Requirement — Rewrite the lines between the line holding "This screenshot has width=1280, height=720." and the line holding "I will point(850,651).", inclusive, swapping "hamburger" for "three-line" and leaving everything else unchanged.

Dataset rows —
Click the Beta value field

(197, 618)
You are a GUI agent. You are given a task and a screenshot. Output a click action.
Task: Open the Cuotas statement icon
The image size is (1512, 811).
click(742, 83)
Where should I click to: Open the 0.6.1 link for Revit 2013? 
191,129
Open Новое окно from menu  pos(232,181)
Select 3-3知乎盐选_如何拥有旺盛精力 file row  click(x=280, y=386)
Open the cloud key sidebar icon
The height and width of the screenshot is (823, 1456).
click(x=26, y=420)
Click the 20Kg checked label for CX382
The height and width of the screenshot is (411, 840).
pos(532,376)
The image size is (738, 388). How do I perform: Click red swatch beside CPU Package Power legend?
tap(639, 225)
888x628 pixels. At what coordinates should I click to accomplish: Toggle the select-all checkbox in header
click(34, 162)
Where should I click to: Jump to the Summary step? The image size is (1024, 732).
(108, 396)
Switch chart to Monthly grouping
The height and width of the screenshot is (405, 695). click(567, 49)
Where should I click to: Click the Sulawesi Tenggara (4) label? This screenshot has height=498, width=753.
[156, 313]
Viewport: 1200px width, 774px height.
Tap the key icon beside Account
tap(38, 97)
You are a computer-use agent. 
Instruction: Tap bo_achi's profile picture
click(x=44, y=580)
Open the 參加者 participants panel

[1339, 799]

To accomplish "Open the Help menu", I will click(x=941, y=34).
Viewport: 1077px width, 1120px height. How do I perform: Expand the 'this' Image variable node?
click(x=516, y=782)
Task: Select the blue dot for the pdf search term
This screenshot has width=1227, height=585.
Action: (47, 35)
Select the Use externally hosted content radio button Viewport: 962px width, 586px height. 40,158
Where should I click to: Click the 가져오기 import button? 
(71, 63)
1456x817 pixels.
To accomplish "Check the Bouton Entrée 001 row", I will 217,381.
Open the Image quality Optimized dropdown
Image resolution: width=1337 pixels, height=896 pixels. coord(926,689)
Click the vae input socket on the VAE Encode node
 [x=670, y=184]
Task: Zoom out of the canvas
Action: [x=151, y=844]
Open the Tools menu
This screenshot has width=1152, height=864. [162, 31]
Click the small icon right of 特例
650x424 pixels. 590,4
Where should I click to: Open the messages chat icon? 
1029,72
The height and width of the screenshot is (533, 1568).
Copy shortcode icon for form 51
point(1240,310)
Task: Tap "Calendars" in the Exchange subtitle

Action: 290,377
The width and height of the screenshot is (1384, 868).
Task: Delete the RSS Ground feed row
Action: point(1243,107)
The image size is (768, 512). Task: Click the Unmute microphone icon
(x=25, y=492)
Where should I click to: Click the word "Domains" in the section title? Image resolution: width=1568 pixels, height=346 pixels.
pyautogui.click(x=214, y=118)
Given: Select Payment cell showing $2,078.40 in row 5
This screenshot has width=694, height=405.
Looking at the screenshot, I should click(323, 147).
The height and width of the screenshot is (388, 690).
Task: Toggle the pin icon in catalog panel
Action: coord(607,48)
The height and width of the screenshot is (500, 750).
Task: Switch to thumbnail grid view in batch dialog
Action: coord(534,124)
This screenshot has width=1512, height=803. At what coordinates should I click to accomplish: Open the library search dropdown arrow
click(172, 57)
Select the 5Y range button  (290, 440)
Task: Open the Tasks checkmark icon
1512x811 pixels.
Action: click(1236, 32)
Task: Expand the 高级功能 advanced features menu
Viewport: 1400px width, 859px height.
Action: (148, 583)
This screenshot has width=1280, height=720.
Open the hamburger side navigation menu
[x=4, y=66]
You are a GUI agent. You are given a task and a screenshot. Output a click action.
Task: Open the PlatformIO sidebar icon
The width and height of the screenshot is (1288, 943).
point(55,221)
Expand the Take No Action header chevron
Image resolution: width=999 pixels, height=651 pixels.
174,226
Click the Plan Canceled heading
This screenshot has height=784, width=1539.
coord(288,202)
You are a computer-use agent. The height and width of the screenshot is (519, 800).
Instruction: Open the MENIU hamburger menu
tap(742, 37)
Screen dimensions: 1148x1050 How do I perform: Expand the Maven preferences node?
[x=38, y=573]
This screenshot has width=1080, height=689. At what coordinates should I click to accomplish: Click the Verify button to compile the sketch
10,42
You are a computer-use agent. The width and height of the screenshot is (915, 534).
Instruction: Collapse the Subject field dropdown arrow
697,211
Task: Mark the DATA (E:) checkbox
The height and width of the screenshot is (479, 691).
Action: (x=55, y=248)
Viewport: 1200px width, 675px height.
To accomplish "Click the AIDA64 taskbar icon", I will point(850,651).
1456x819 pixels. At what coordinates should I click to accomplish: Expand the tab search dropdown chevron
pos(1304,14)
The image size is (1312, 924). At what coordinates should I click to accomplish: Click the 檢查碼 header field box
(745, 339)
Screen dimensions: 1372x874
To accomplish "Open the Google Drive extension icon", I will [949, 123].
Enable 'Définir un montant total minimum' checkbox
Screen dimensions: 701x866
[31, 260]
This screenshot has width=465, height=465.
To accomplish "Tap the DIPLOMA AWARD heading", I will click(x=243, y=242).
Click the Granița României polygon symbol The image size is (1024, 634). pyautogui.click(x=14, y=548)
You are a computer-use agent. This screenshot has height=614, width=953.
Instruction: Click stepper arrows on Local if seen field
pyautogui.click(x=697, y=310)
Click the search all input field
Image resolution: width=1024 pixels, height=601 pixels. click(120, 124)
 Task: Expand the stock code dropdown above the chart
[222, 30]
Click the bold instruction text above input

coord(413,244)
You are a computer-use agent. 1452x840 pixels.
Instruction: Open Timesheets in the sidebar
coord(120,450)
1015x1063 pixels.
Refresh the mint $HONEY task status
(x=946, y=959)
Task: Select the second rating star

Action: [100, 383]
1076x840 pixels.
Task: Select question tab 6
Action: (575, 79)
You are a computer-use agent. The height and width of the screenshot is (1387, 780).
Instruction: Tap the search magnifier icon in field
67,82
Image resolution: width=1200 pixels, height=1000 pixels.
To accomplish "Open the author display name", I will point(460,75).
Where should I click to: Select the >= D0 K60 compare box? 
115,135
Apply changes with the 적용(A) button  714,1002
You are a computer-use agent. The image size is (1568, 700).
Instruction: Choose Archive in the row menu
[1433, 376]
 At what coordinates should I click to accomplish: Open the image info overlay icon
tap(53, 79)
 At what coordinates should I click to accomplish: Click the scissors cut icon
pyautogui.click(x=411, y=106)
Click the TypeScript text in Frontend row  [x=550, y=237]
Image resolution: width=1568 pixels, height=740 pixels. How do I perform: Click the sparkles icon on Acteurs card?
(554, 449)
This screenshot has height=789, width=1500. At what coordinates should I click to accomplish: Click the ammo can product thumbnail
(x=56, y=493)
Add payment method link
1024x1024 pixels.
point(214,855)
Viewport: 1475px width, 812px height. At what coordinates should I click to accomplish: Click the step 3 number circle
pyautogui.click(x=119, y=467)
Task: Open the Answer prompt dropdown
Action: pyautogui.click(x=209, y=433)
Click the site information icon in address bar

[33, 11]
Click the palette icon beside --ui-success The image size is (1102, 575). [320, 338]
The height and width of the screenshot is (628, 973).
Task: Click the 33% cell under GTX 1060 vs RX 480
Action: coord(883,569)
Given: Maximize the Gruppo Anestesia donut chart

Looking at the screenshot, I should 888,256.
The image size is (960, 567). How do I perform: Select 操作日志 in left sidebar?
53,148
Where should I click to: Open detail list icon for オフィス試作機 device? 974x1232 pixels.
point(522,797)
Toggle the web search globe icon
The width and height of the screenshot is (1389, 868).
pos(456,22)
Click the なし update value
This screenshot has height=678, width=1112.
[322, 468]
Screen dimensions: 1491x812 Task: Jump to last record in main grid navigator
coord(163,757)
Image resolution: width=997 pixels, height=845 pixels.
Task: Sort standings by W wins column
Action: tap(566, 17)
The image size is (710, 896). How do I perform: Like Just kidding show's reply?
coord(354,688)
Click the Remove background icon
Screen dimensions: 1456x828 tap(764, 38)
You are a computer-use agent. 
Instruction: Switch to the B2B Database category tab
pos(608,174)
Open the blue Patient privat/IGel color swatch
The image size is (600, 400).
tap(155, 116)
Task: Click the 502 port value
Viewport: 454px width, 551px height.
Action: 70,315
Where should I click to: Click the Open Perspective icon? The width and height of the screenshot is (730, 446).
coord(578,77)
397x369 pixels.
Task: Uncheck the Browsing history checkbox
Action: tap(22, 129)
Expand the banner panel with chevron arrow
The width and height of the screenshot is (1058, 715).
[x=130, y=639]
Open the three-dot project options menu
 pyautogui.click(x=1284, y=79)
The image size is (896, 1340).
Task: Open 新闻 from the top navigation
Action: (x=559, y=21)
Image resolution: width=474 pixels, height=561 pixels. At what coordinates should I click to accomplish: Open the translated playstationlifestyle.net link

Task output —
This screenshot has width=1280, height=720.
Open the three-line side navigation menu
[x=4, y=66]
You are a GUI agent. You are given a task and a screenshot. Output a click action.
Task: Open the PlatformIO sidebar icon
The width and height of the screenshot is (1288, 943).
point(55,221)
Expand the Take No Action header chevron
Image resolution: width=999 pixels, height=651 pixels.
174,226
Click the Plan Canceled heading
This screenshot has height=784, width=1539.
coord(288,202)
You are a computer-use agent. The height and width of the screenshot is (519, 800).
Instruction: Open the MENIU three-line menu
tap(742, 37)
Screen dimensions: 1148x1050 How do I perform: Expand the Maven preferences node?
[x=38, y=573]
This screenshot has width=1080, height=689. At what coordinates should I click to accomplish: Click the Verify button to compile the sketch
10,42
You are a computer-use agent. The width and height of the screenshot is (915, 534).
Instruction: Collapse the Subject field dropdown arrow
697,211
Task: Mark the DATA (E:) checkbox
The height and width of the screenshot is (479, 691).
Action: (x=55, y=248)
Viewport: 1200px width, 675px height.
To accomplish "Click the AIDA64 taskbar icon", I will point(850,651).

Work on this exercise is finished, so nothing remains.